I do understand that a mono camera will be best considering mono will fully utilize the sensors capability, but i wonder how so many here on SGL capture beautiful images in such detail in colour? is false colour added after? i would love a colour image for print purposes

i don't mind working in mono but i would love my final processed image to be in colour. Im so new to AP of any kind and i have no idea so your advice would be amazing, my budget for a camera would be around US $350, there are many cameras in my local astronomy buy and sell which i will list below.

Aside from the camera itself do they typically come with processing software? if not what software would be good for solar? i am a photographer and i always work in RAW format images for developing in Adobe Lightroom, having RAW format images would be fantastic.
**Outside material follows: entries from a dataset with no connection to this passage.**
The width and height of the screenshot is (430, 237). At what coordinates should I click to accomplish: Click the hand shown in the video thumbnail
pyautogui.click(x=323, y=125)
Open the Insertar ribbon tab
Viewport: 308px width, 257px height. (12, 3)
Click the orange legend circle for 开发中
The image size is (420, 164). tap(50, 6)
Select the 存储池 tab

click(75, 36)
In a nutshell im not looking to earn first place in solar imaging on SGL but i would like to utilize my experience post processing RAW images and apply my skills to solar images to produce an image i can be proud of, please weigh in and suggest some cameras within my budget as i will need to invest in a small laptop computer to boot.

 

These cameras fall within my budget, obviously the higher Res the camera the better but some of you may have had great results with the cheaper options below?? i forgot to mention that my goal would be a full disc image in colour which confuses me because although mono is best of course the beautiful full disc images ive seen here, some with the ASI178mm are in colour?!!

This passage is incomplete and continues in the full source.